Women in Religious Court

Women’s access to justice requires a broad horizon of knowledge which understands the reasons why women sue for divorce. Many people have asked, including the Minister of Religious Affairs, Lukman Syaifuddin, when we went to report the results of research by Rumah KitaB on child marriage last April: Why is the number of women who file for divorce so high?

This is the story of Nurani (not her real name). We met her by chance in the hearing room of the Religious Court (Mahkmah Syariyah) in Lhoksukun, North Aceh, in April 2014. It was 10 in the morning, and the waiting room at the Lhoksukun Religious Court was already packed. Four long rows with five seats each were already filled. Extra seats had been provided, but they were all filled as well.

Most of those waiting were women, nearly all of whom were still young. There were only three men: two were there for an inheritance case, and the other was an elderly man who was being sued for divorce by his wife, also quite elderly. The rest were women who were suing for divorce.

In fact, nearly all the people sitting in the waiting room were women in pursuit of a divorce. One woman, escorted by her daughter who was also an adult, was there for a divorce hearing. According to the daughter, her mother could no longer bear to face her father, who had severe anger issues and often physically beat her mother.

Squeezed in among the many people waiting for their hearings was Nurani. She is from the Mantang Baru village in Lapang Lhokseumawe district. Nurani had just turned 17 years old. She was eight months pregnant at the time.

Nurani was suing her husband for divorce because he did not fulfill his responsibilities. She is the first daughter, the second of three siblings. Her parents are farmers and fishers. She had come to court with her mother. Though he was not at sea at the time, Nur’s father did not accompany his daughter since he felt socially awkward. Nur’s older brother is married and lives with his wife in another town, while her sister Nurlela, 13 years old, had only graduated from elementary school and was working as a nanny in Malaysia.

Nurani had completed her education up until the second year of junior high school, but as she went into her third year, she fell seriously ill. Every night she threw a tantrum and ran a fever. Many believed she was sick due to a curse. Nurani is quite beautiful; many were attracted to her, and she told us she had had to refuse men who wanted to go out with her more than a few times.

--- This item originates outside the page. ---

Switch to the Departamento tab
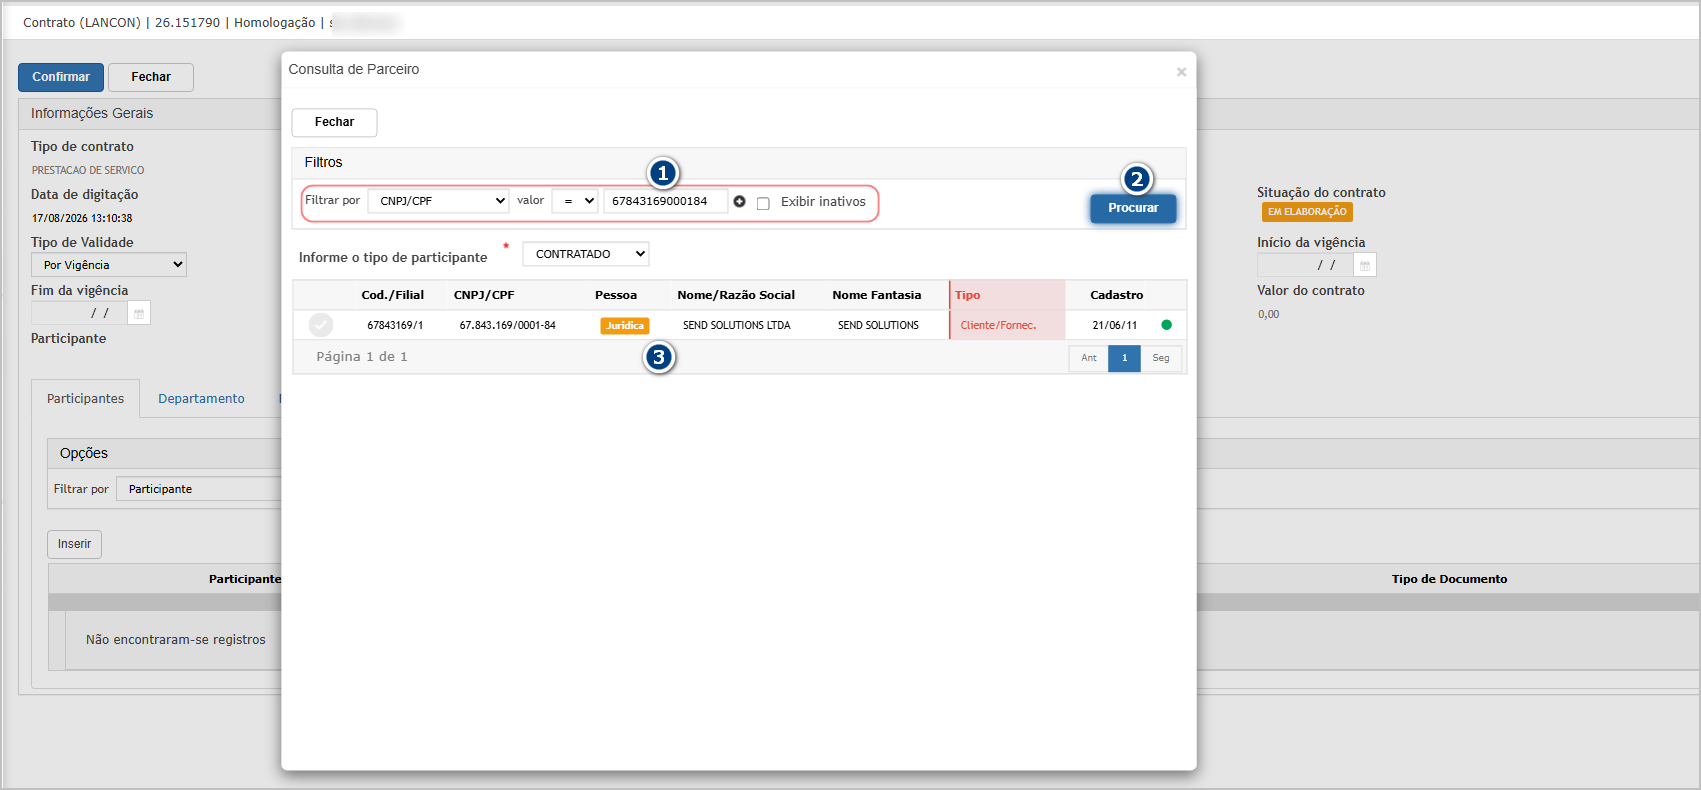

Eventually she was cured by a local shaman. This shaman forced Nurani into marrying him. He claimed that if she did not, she would stay ill due to her curse. Not long after her treatment process, they were married with the promise that he would pay jeulame for their household furnishings plus a dowry of 10 mayam (1 mayam = 3.3 grams) of gold, of which only 3 mayam had been paid.

> On the second day after the marriage, Nurani was brought to the home of her in-laws. She felt as if she was being treated as a house-maid. For two months, Nurani lived at her in-laws’ house. Entering the Haj season, she had an excuse to go home for meugang, to celebrate Idul Adha. Before she went, Nur tried to collect the dowry she was owed by her husband, as well as the jeulame. Not only was she not paid, she was sent away with curses from her husband and her in-laws, two months pregnant.

After she had been at home for a few days, the village chief (known in Aceh as geucik) came with a message from her husband that he had divorced her. Nurani continued to demand her jeulame and the rest of her dowry. She went back to her in-laws’ house to make her demands, but instead, her ex-husband slapped her. And there was another woman at the house: his new wife.

And so, eight months pregnant, Nurani went to court along with her mother. She demanded an official divorce so that her marital status would be clear. If home is truly heaven for women, it does not make sense to others if they sue for divorce. This phenomenon of an increasing number of women in the religious courts is a clear indication of how many men are not fulfilling their responsibilities as husbands.